A very interesting article on where smoking pot is legal or tolerated in Europe by NeueZeit / Natalie Bühl .
The legalization of marijuana has been a topic of discussion in many countries for years. However, the implementation is slow. Even consumption for medical purposes is permitted in barely half of all European countries. Smoking pot recreationally is not legal anywhere yet. But that could be about to change.
Where in Europe is smoking pot legal or soon to be legal?
Netherlands: Cannabis is legal in strictly regulated coffee shops. Only tolerated outside of them.
Croatia: Has a draft law for the legalization of marijuana for recreational consumption.
Germany: Legalization for recreational smoking of pot is part of the government program. It has not yet been implemented.
These European countries allow cannabis use for medical purposes: Austria, Belgium (sativex only), Croatia, Cyprus, Czech Republic, Denmark, Estonia (not in operation), Finland (limited access), France, Germany, Greece (not in operation), Ireland, Italy, Lithuania, Luxembourg, Malta, Northern Macedonia, Netherlands, Norway, Poland, Portugal, Romania, San Marino, Slovenia, Spain (not uniform), Switzerland, UK (problems in access).
German weed lovers have reason to celebrate. The new “traffic light government” wants to allow cannabis for recreational use. In the future, selected stores obtain permission to sell hemp. Germany is not alone in this plan, however.
Luxembourg decided to fully legalize marijuana back in 2018. However, at the moment it is still illegal to consume marjuana. In the meantime, the government has withdrawn the draft again. The reason for this is incompatibility with EU law. It is not yet clear how Germany intends to overcome this hurdle.

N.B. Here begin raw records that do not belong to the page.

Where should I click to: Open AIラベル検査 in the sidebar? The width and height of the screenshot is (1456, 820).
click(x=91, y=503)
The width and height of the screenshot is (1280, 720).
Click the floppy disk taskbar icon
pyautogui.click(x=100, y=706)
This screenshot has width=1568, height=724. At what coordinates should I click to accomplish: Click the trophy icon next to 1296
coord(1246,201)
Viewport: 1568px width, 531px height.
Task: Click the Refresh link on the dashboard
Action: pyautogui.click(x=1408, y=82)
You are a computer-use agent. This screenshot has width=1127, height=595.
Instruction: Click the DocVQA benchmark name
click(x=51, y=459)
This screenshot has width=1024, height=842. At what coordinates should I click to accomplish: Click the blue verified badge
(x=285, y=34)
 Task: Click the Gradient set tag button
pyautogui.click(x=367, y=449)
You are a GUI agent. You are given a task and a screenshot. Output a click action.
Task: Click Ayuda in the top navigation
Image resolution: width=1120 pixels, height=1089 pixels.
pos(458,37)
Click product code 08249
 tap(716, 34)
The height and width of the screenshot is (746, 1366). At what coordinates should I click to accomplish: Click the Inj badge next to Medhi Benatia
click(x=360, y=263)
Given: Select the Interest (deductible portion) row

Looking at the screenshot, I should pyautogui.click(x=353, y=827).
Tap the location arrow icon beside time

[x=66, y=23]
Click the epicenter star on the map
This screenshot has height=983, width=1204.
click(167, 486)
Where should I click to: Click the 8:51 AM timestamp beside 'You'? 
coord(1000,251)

Croatia has also had a draft for legalization since last year. They could become the first European country to allow recreational smoking.
Legal smoking for health
Cannabis is already available for medical use in some countries. In 23 of the 47 European countries, access is possible under certain conditions. Some countries, such as Estonia or Greece, have made medical cannabis legal, but have not yet started their marijuana programs. And in many countries, smoking pot for medical reasons is allowed, but approval for patients has many hurdles.
Amsterdam and Barcelona: Destinations for stoners
The Netherlands are a well-known “stoner’s paradise”. You can purchase Cannabis legally in so-called coffee shops. Despite this, marijuana is actually illegal in the country, only largely tolerated. The Netherlands is also a major producer of medical cannabis.
In Barcelona, it is possible to smoke pot in the legal grey zone: with their equivalent to the Dutch coffeeshops being the cannabis clubs. To buy and smoke, you have to become a member. The clubs are privately run, and growing your own cannabis plants is also allowed. but smoking pot in public is forbidden. In addition, the largest cannabis fair, the “Spannabis”, takes place in Barcelona annually.
Portugal occupies a special position in Europe. Since 2001, the possession and consumption of all drugs are legal. Thus, the maximum penalty for cannabis consumption is a fine. In addition, Portugal has the highest tolerance for the possession of marijuana: only 25 grams or more can result in a severe prison sentence. However, smoking pot is not legal here either.
Growing hemp plants for personal use is not a criminal offence in only a few countries. In Ukraine, even up to ten plants is still a misdemeanour, as is possession for personal use. In the Netherlands and the Czech Republic, the limit is only five plants.
Smoking pot in numbers
Most stoners are 15- to 24-years old. 19.2% stated that they had smoked weed in the last year. If you include those under 34, the rate drops to 15.4%. The highest number of smokers is in France: 21.8% consider themselves as smokers. This is despite the fact that France has one of the toughest policies on cannabis use.
According to the European Drug Report, almost three-quarters of the drugs seized in the EU are cannabis. The seizures split roughly equally between herbal cannabis and cannabis resin, popularly known as hashish. However, authorities in the EU seize a good three times as many tons of hashish.
Legalizing cannabis would thus bring not only joy to the country’s stoners, but also considerable money to the state coffers. The German government estimates the potential revenue from a combination of taxes and law enforcement savings at around 4.7 billion euros.
In Austria, even with freely available CBD weed, the legal situation is unclear. One can purchase CBD and smoke pot as an “aromatherapy product” legally. In cosmetics and food, CBD is still prohibited. The Aida confectionery company, for example, had to remove a cake from its range that contained the active ingredient. So the legalization of cannabis is still a long time coming in this country.